Real-time Multi-modal Object Detection and Tracking on Edge for Regulatory Compliance Monitoring
Jia Syuen Lim, Ziwei Wang, Jiajun Liu, Abdelwahed Khamis, Reza Arablouei, Robert Barlow, Ryan McAllister
TL;DR
The paper tackles regulatory compliance monitoring in agrifood facilities by deploying a real-time, edge-based, multi-modal sensing system using a combined 3D ToF depth and RGB camera. It presents a ROS 2–driven pipeline that fuses prescan-based background modeling, KDE/HDBSCAN clustering, and SORT tracking to detect and continuously track knives in a sanitation bath, with a hand-detection module to prevent occlusion errors. The approach achieves near real-time performance and robust object separation under low-light and occlusion, assigning unique IDs and sanitation duration to indicate compliance. The work demonstrates practical impact for automated auditability and suggests extensions to other QA tasks and few-shot learning via pseudo-labeling.
Abstract
Regulatory compliance auditing across diverse industrial domains requires heightened quality assurance and traceability. Present manual and intermittent approaches to such auditing yield significant challenges, potentially leading to oversights in the monitoring process.
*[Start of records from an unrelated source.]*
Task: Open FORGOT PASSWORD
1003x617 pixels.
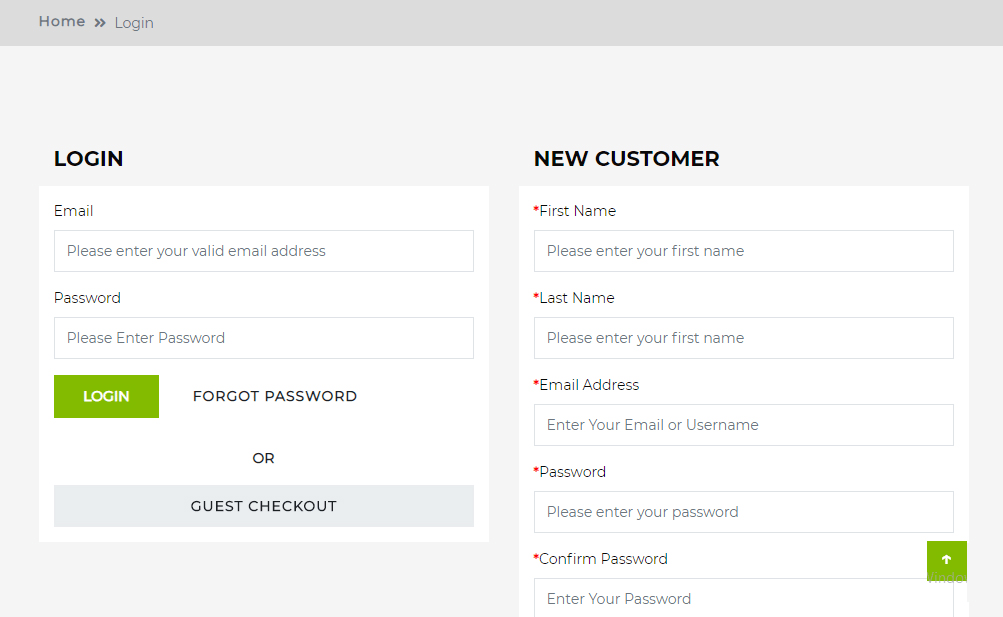Action: 274,396
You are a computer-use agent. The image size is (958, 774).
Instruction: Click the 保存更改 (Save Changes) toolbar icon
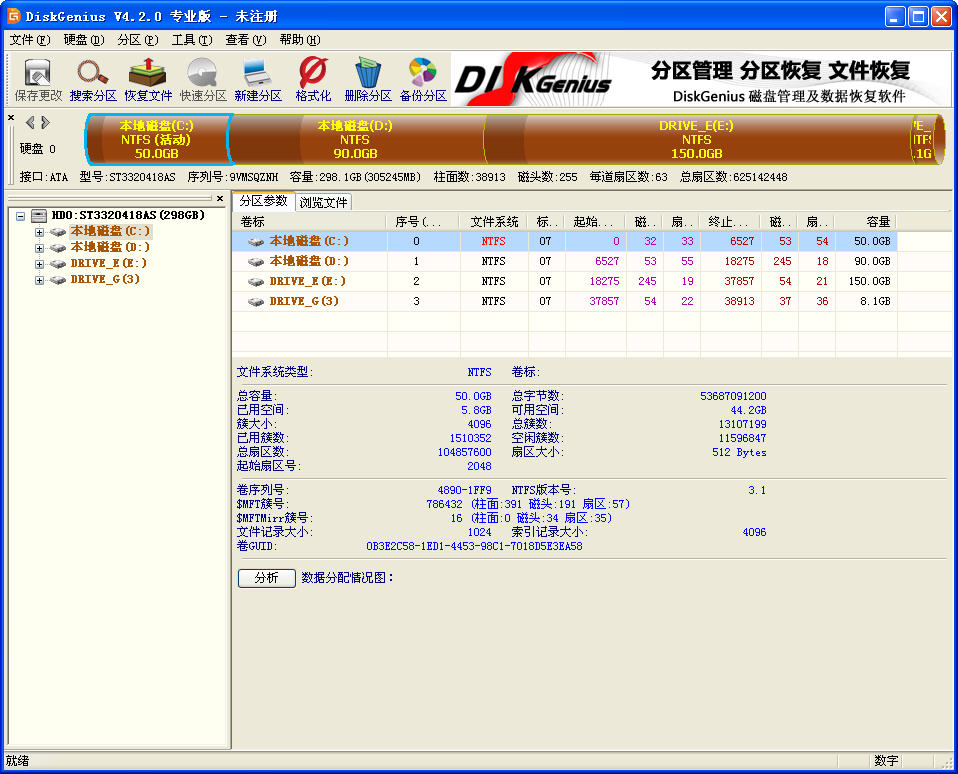(38, 79)
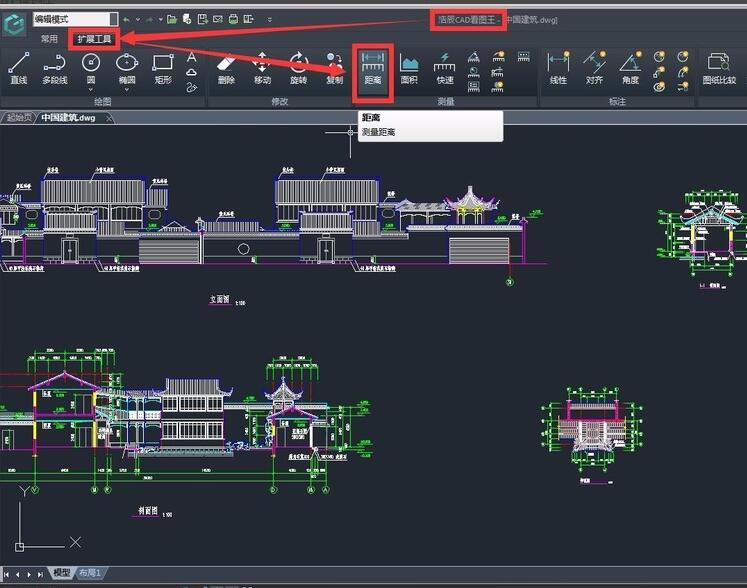
Task: Click the 对齐 (Aligned) dimension button
Action: click(594, 67)
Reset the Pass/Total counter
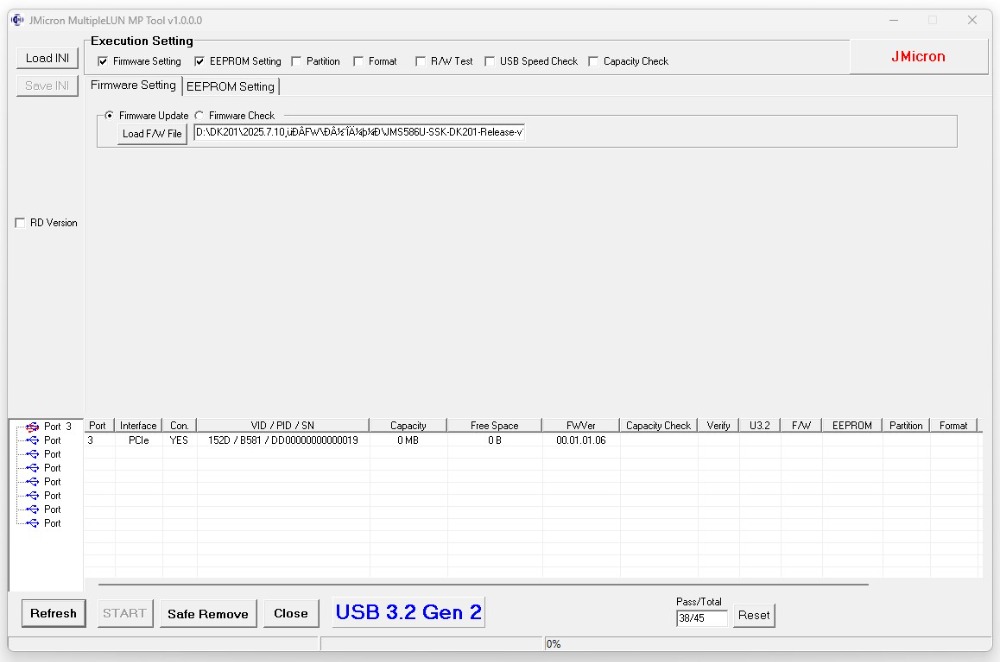This screenshot has width=1000, height=662. 753,616
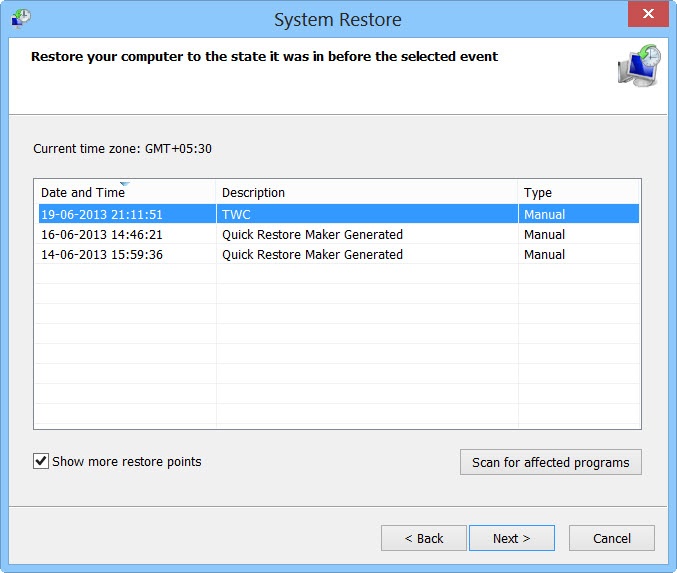Proceed with the Next button
677x573 pixels.
[511, 538]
To address these issues, we introduce a real-time, multi-modal sensing system employing 3D time-of-flight and RGB cameras, coupled with unsupervised learning techniques on edge AI devices. This enables continuous object tracking thereby enhancing efficiency in record-keeping and minimizing manual interventions. While we validate the system in a knife sanitization context within agrifood facilities, emphasizing its prowess against occlusion and low-light issues with RGB cameras, its potential spans various industrial monitoring settings.